## ДАННЫЙ ТЕКСТ
- - -
Наверно, если б не было этой головной боли, страшнейшего кашля и насморка, настроение было бы хорошее – насколько оно может быть хорошим в окруженном, осажденном, бомбардируемом и обстреливаемом городе.
Надо оторваться от земли, отрешиться от нее, понять, что тебя преследуют и все равно настигнут, и пока жить каждым часом, каждой минутой, вопреки всему извлекая из нее драгоценности жизни. Но это противоречит одно другому – отрешиться и извлекать. (Девятый час, скоро, видимо, будет регулярный немецкий налет с бомбами… Я на Троицкой, пойду вниз, если б не лихорадило, я бы, наверное, не боялась и не тряслась – все равно уж.)
- - -
## ИСХОДНЫЕ ДАННЫЕ
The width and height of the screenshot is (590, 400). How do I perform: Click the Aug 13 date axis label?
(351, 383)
- - -
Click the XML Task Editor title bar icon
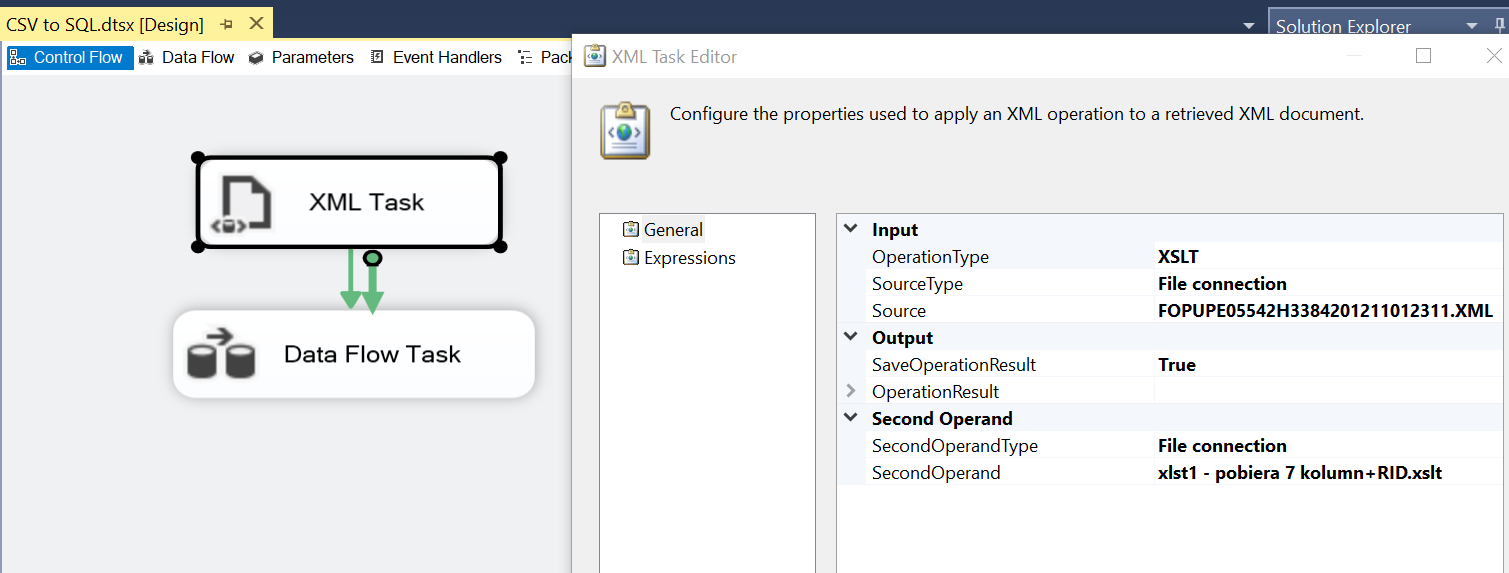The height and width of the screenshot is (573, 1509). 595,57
- - -
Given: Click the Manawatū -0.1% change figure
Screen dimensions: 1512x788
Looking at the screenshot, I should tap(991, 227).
- - -
Какой налёт, судя по данному тексту, скоро, видимо, будет? Записи взяты из другого источника.

Регулярный немецкий налёт с бомбами.